[Supplied passage Boundary: Start]

Lucideon has welcomed five researchers from the Institute of Biomaterials, Friedrich Alexander University Erlangen – Nuremberg, Germany to its headquarters in Stoke-on-Trent, UK to develop new anti-bacterial materials

The five researchers, who under the supervision of Prof Aldo Boccaccini in Germany, are working with Lucideon staff members Drs Mark Cresswell, Phil Jackson and Chris Lovell to develop a range of materials with intrinsic anti-bacterial properties. The researchers are: Muhammad Maqbool (Substituted Hydroxyapatite), Agata Łapa (Bioactive Phosphate Glass), Seray Kaya (Bioactive Silica Glass), Lukas Gritsch (Bioresorbable Antibacterial Polyesters), and Binh Thi Thanh Phan (Biodegradable and Bioresorbable Polyester).

Lucideon is one of nine companies, clinics and universities involved in the HyMedPoly project “Drug-Free Antibacterial Hybrid Biopolymers for Medical Applications”, a collaboration training PhD researchers in the development of drug-free antibacterial materials used for medical applications, such as wound care and implants. The project is funded under the European Commission Marie Skłodowska-Curie Innovative Training Networks programme.

Stuart Maclachlan, head of research and development at Lucideon and the HyMedPoly project manager, said:

“It’s great to have the researchers at Lucideon and to see them settling into their projects. They’re learning new skills working with our materials development teams and they’re bringing a lot to the company too.

“HyMedPoly covers a vital area of research. Infection has become one of the toughest problems in the medical world. As bacteria become more resistant to drugs and there are fewer effective antibiotics, new materials with intrinsic antibacterial properties have an important role.”

[Supplied passage Boundary: End]
[Entries provided Boundary: Start]

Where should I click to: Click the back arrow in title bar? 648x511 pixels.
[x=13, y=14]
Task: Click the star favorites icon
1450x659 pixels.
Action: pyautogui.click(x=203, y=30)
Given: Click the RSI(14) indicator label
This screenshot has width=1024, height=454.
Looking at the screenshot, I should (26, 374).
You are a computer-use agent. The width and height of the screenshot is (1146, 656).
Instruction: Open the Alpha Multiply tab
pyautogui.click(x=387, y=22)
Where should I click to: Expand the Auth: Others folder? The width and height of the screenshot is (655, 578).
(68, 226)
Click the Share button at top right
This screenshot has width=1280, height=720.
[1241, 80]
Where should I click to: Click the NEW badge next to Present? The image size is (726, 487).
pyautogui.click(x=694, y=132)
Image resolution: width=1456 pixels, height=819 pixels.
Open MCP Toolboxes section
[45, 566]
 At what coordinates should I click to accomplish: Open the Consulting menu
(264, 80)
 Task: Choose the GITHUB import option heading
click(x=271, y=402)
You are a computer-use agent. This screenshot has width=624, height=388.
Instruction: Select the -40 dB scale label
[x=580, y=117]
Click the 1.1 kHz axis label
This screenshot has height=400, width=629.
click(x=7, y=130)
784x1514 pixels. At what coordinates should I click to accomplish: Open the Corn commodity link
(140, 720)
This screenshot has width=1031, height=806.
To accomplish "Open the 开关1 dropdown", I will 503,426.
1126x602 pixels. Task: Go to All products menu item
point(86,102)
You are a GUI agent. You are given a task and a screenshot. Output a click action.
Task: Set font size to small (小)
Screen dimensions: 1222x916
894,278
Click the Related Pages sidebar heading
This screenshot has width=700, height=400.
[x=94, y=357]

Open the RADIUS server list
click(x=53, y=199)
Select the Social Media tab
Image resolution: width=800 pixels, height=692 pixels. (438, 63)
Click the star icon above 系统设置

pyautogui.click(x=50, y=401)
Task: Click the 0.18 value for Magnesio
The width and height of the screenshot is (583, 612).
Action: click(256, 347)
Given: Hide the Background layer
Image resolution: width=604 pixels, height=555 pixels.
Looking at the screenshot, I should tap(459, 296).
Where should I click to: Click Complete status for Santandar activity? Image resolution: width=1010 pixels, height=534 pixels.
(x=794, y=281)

[Entries provided Boundary: End]

**Exercise set:**
1. Transcribe everything from "Lucideon is one" down to "the company too." in the text on Lucideon's visiting researchers.
2. Go on with the text on Lucideon's visiting researchers, starting after its last sentence.

**Your responses:**
1.
Lucideon is one of nine companies, clinics and universities involved in the HyMedPoly project “Drug-Free Antibacterial Hybrid Biopolymers for Medical Applications”, a collaboration training PhD researchers in the development of drug-free antibacterial materials used for medical applications, such as wound care and implants. The project is funded under the European Commission Marie Skłodowska-Curie Innovative Training Networks programme.

Stuart Maclachlan, head of research and development at Lucideon and the HyMedPoly project manager, said:

“It’s great to have the researchers at Lucideon and to see them settling into their projects. They’re learning new skills working with our materials development teams and they’re bringing a lot to the company too.

2.
Lucideon provides materials consultancy, testing and characterization and materials technologies to a wide range of industries. Its healthcare teams develop novel material technologies to combat issues facing the industry, including its proprietary encapsulation technology platform, iCRT. Lucideon has already worked closer with industry partners in developing antibacterial materials including an antimicrobial coating that has been applied to mobile devices for use in hospital environments.

The Institute of Biomaterials at the University of Erlangen-Nuremberg (FAU), Germany, is one of the nine institutes of the Department of Materials Science and Engineering at FAU, one of the largest materials science departments in Germany. The Institute of Biomaterials carries out cutting edge research in the broad field of biomedical materials for implants, tissue engineering and drug delivery, with emphasis on bioactive materials, e.g. bioactive glasses and composites, for 3D scaffolds and coatings for orthopaedic and cardiovascular applications. Research focuses also on new processing techniques for nanostructured biomaterials with antibacterial activity involving mesoporous particles.

HyMedPoly received funding from the European Union’s Horizon 2020 research and innovation programme under the Marie Skłodowska‐Curie grant agreement No 643050.